▶ [PASSAGE]
SECURITIES AND EXCHANGE COMMISSION

Washington, D.C. 20549

 

FORM 8-K

 

CURRENT REPORT

 

PURSUANT TO SECTION 13 OR 15(d) OF THE SECURITIES EXCHANGE ACT OF 1934

 

Date of Report (Date of earliest event reported): February 2, 2022

 

AMERICAN BATTERY TECHNOLOGY COMPANY

(Exact name of Registrant as specified in its charter)

 

Nevada   000-55088   33-1227980
(State or other jurisdiction   (Commission   (IRS Employer
of Incorporation)   File Number)   Identification Number)

 

100 Washington Street, Suite 100

Reno, NV 89503

(Address of principal executive offices)

 

Tel: (775) 473-4744

(Registrant’s Telephone Number)

 

 

(Former name or former address, if changed since last report.)

 

Check the appropriate box below if the Form 8-K filing is intended to simultaneously satisfy the filing obligation of the Company under any of the following provisions:

 

Written communications pursuant to Rule 425 under the Securities Act (17 CFR 230.425)
   
Soliciting material pursuant to Rule 14a-12 under the Exchange Act (17 CFR 240.14a-12)
   
Pre-commencement communications pursuant to Rule 14d-2(b) under the Exchange Act (17 CFR 240.14d-2(b))
   
Pre-commencement communications pursuant to Rule 13e-4(c) under the Exchange Act (17 CFR 240.13e-4(c))

 

Securities registered pursuant to Section 12(b) of the Act: None

 

Title of each class   Trading Symbol(s)   Name of each exchange on which registered
         

 

Indicate by check mark whether the registrant is an emerging growth company as defined in Rule 405 of the Securities Act of 1933 (§230.405 of this chapter) or Rule 12b-2 of the Securities Exchange Act of 1934 (§240.12b-2 of this chapter).

▶ [PROVIDED RECORDS]
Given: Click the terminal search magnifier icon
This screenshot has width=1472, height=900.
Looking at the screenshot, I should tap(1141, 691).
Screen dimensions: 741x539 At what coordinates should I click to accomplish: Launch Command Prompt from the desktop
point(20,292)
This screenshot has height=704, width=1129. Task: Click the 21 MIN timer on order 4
...
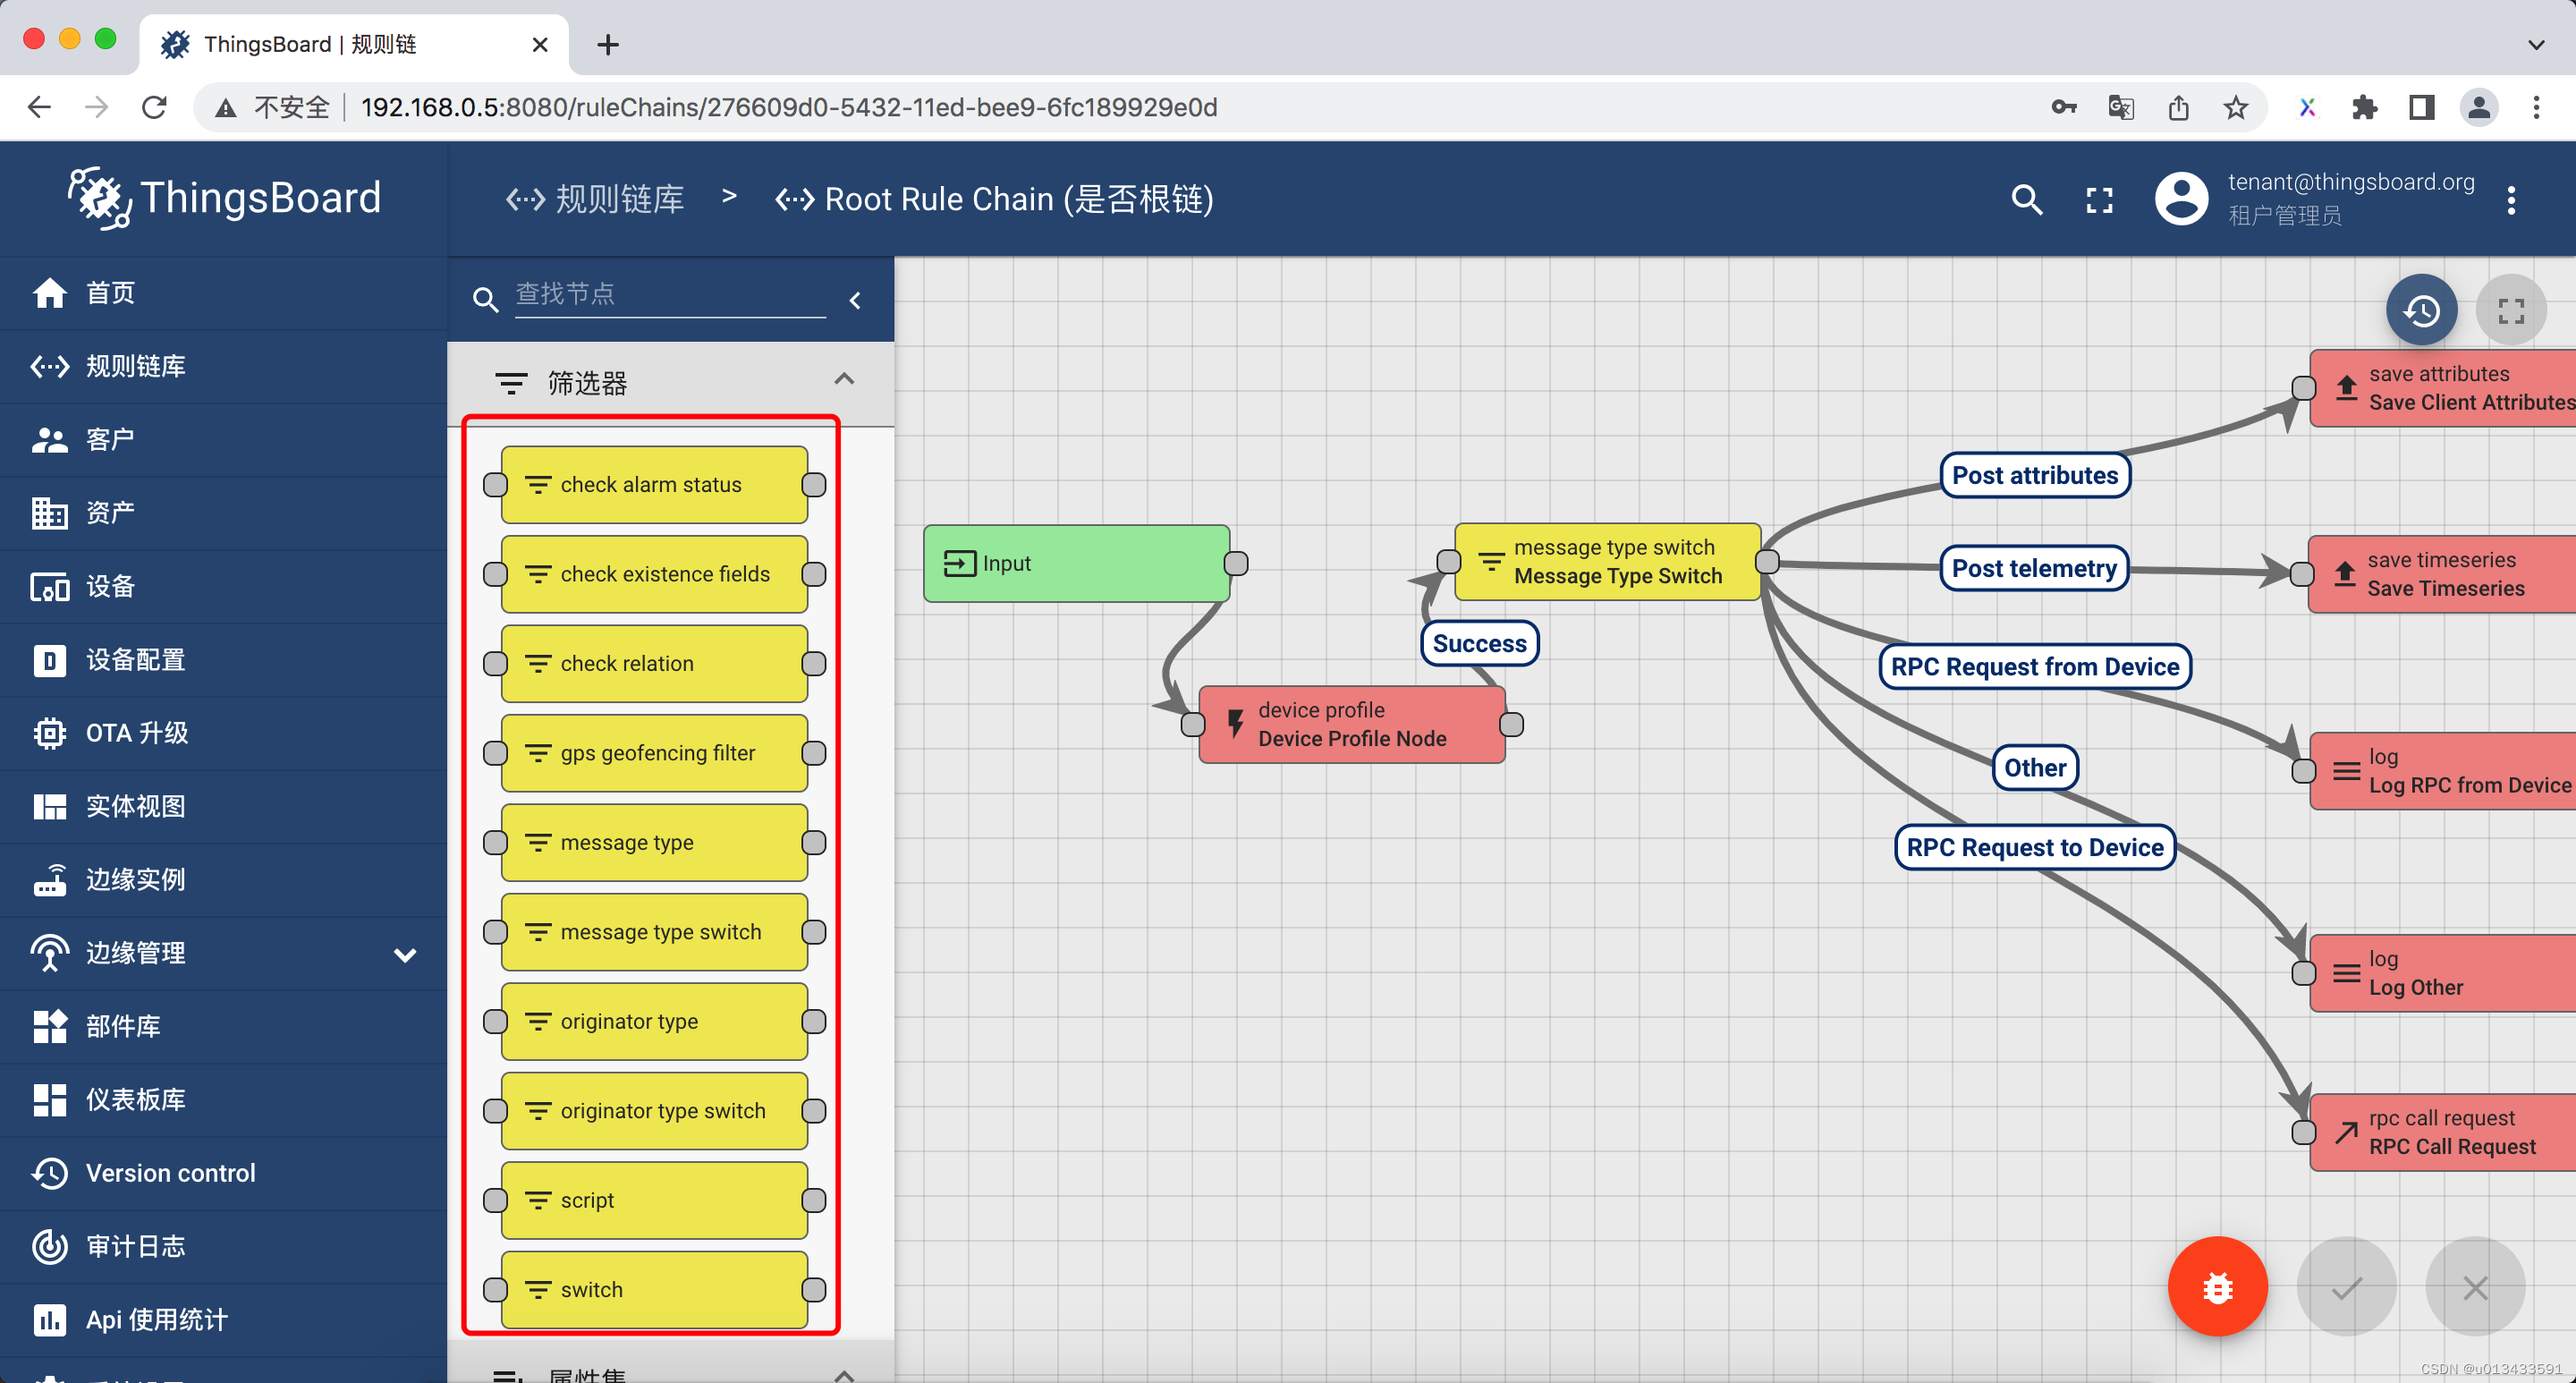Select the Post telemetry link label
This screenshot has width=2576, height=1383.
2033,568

▶ [PROBLEM 1]
Answer these questions from the Form 8-K filing:
(a) What date is given as the date of the earliest event reported?
(b) In which city are the registrant's principal executive offices located?
(c) What securities does the filing list as registered under Section 12(b) of the Act?
▶ [PROBLEM 2] Please retype a section of the Form 8-K filing without changes, beginning at the words "Soliciting material pursuant" and stopping after "(17 CFR 240.13e-4(c))".

▶ [EXERCISE OUTPUT 1]
(a) February 2, 2022
(b) Reno, NV
(c) None

▶ [EXERCISE OUTPUT 2]
Soliciting material pursuant to Rule 14a-12 under the Exchange Act (17 CFR 240.14a-12)
   
Pre-commencement communications pursuant to Rule 14d-2(b) under the Exchange Act (17 CFR 240.14d-2(b))
   
Pre-commencement communications pursuant to Rule 13e-4(c) under the Exchange Act (17 CFR 240.13e-4(c))